The LkList class is the basis for the FlexPipe
class. A FlexPipe
is a linked list of items in FIFO order that behaves like a pipe with one
reader and one or more writers. Reading from a FlexPipe may be blocking or
non-blocking; writing is always non-blocking, because the capacity of the
pipe is limited only by available memory -- it's a linked list rather than
an array. This means that a FlexPipe can easily handle arbitrarily spiky
traffic, so long as the reader always eventually catches up. (For
flow-controlled inter-thread communication, use PipedOutput and
PipedInput.)
One basic use of FlexPipes is the movement of arbitrary arrays of bytes
among data-handling threads. Non-flow-controlled instances of the
ByteArrayPipe
classs enable a multi-threaded application to
operate at high speed consistently, unaffected by surges and lulls in
data arrival rate.
This tolerance of transient peaks in traffic makes FlexPipes especially
handy for implementing highly distributed systems based on network
communications.
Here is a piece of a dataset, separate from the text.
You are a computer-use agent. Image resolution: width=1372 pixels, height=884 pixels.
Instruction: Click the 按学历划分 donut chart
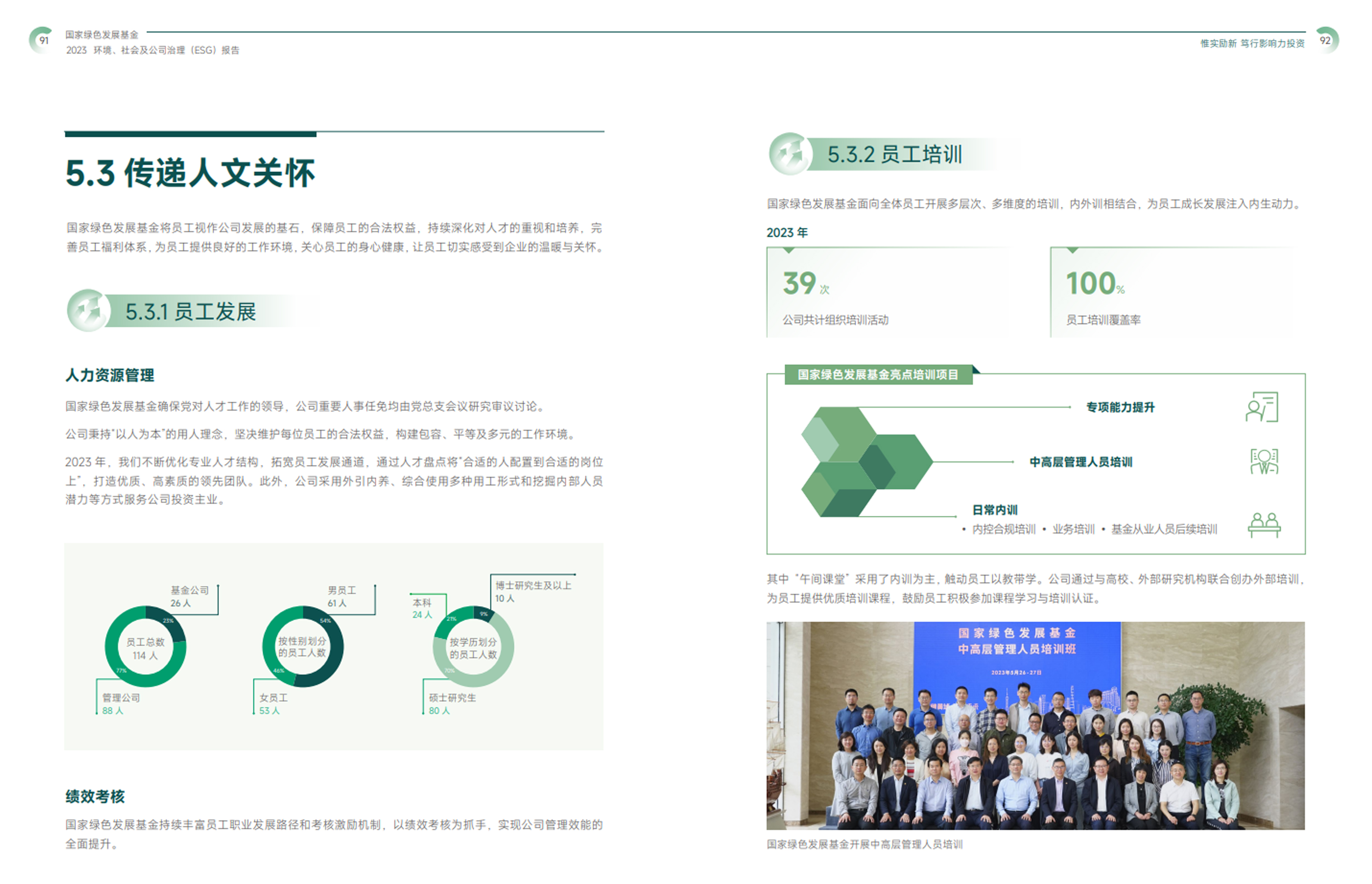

Because output to a FlexPipe never blocks, slow processing
of input in one node of a distributed application need never slow down the
application as a whole: if network input traffic is received by one thread
but processed by another, and the input data are passed from one to the
other via a FlexPipe, the performance of the aggregate application is
limited only by the performance of the network itself. The
InetReqPipe
subclass of FlexPipe is designed to simplify
development of applications along these lines.
Finally, the LkList
class is also the basis for the
Timeline
class. A Timeline is a linked list of events that are
scheduled for occurrence at some time in the future. Timeline events are
encapsulated in TimelineEvent
objects, which are LkListElts that
have scheduled occurrence times and that additionally implement the abstract
method handleEvent
. TimelineEvents in a Timeline are
ordered by scheduled occurrence time. The Timeline object includes a
background thread that watches the clock and simply calls each TimelineEvent's
handleEvent
method when its scheduled occurrence time is reached.
The combination of Timelines and InetReqPipes can serve as a simple but fairly powerful platform for building event-driven distributed software in Java.